(THE INPUT)
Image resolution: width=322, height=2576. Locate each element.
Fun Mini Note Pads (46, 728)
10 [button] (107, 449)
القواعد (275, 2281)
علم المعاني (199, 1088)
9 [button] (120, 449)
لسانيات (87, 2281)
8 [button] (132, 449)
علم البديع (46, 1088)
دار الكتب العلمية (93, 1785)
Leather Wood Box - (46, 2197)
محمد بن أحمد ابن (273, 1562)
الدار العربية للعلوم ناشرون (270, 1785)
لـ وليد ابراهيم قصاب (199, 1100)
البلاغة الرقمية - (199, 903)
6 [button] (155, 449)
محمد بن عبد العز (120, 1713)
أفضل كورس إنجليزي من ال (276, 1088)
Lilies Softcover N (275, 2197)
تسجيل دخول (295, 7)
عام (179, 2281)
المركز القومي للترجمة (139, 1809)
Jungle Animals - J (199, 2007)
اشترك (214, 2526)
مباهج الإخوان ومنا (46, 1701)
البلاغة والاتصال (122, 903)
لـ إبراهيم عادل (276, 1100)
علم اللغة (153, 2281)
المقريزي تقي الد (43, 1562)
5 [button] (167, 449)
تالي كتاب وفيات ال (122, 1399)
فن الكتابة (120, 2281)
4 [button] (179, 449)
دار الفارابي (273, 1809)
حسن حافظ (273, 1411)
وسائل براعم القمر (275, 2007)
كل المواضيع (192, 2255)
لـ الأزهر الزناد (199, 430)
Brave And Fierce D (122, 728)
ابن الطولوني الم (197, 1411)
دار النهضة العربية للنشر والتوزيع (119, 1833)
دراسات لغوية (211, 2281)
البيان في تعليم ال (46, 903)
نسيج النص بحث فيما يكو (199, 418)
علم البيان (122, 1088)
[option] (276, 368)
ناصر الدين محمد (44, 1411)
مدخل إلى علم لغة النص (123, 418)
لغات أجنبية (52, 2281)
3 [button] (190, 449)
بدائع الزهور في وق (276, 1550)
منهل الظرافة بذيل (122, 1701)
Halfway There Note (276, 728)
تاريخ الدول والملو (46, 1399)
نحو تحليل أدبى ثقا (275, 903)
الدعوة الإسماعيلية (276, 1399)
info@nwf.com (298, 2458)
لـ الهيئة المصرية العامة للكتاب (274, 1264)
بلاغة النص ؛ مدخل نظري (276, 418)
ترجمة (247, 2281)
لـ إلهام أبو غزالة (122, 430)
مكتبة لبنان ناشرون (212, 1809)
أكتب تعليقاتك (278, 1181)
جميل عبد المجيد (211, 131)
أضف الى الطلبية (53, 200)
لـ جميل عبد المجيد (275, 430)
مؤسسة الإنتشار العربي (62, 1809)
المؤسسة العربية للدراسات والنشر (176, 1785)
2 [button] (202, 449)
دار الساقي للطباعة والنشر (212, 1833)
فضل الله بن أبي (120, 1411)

(WORK REQUEST)
Whatever appears in the lines above should be copied exactly.

(WORKED SOLUTION)
Image resolution: width=322, height=2576. Locate each element.
Fun Mini Note Pads (46, 728)
10 [button] (107, 449)
القواعد (275, 2281)
علم المعاني (199, 1088)
9 [button] (120, 449)
لسانيات (87, 2281)
8 [button] (132, 449)
علم البديع (46, 1088)
دار الكتب العلمية (93, 1785)
Leather Wood Box - (46, 2197)
محمد بن أحمد ابن (273, 1562)
الدار العربية للعلوم ناشرون (270, 1785)
لـ وليد ابراهيم قصاب (199, 1100)
البلاغة الرقمية - (199, 903)
6 [button] (155, 449)
محمد بن عبد العز (120, 1713)
أفضل كورس إنجليزي من ال (276, 1088)
Lilies Softcover N (275, 2197)
تسجيل دخول (295, 7)
عام (179, 2281)
المركز القومي للترجمة (139, 1809)
Jungle Animals - J (199, 2007)
اشترك (214, 2526)
مباهج الإخوان ومنا (46, 1701)
البلاغة والاتصال (122, 903)
لـ إبراهيم عادل (276, 1100)
علم اللغة (153, 2281)
المقريزي تقي الد (43, 1562)
5 [button] (167, 449)
تالي كتاب وفيات ال (122, 1399)
فن الكتابة (120, 2281)
4 [button] (179, 449)
دار الفارابي (273, 1809)
حسن حافظ (273, 1411)
وسائل براعم القمر (275, 2007)
كل المواضيع (192, 2255)
لـ الأزهر الزناد (199, 430)
Brave And Fierce D (122, 728)
ابن الطولوني الم (197, 1411)
دار النهضة العربية للنشر والتوزيع (119, 1833)
دراسات لغوية (211, 2281)
البيان في تعليم ال (46, 903)
نسيج النص بحث فيما يكو (199, 418)
علم البيان (122, 1088)
[option] (276, 368)
ناصر الدين محمد (44, 1411)
مدخل إلى علم لغة النص (123, 418)
لغات أجنبية (52, 2281)
3 [button] (190, 449)
بدائع الزهور في وق (276, 1550)
منهل الظرافة بذيل (122, 1701)
Halfway There Note (276, 728)
تاريخ الدول والملو (46, 1399)
نحو تحليل أدبى ثقا (275, 903)
الدعوة الإسماعيلية (276, 1399)
info@nwf.com (298, 2458)
لـ الهيئة المصرية العامة للكتاب (274, 1264)
بلاغة النص ؛ مدخل نظري (276, 418)
ترجمة (247, 2281)
لـ إلهام أبو غزالة (122, 430)
مكتبة لبنان ناشرون (212, 1809)
أكتب تعليقاتك (278, 1181)
جميل عبد المجيد (211, 131)
أضف الى الطلبية (53, 200)
لـ جميل عبد المجيد (275, 430)
مؤسسة الإنتشار العربي (62, 1809)
المؤسسة العربية للدراسات والنشر (176, 1785)
2 [button] (202, 449)
دار الساقي للطباعة والنشر (212, 1833)
فضل الله بن أبي (120, 1411)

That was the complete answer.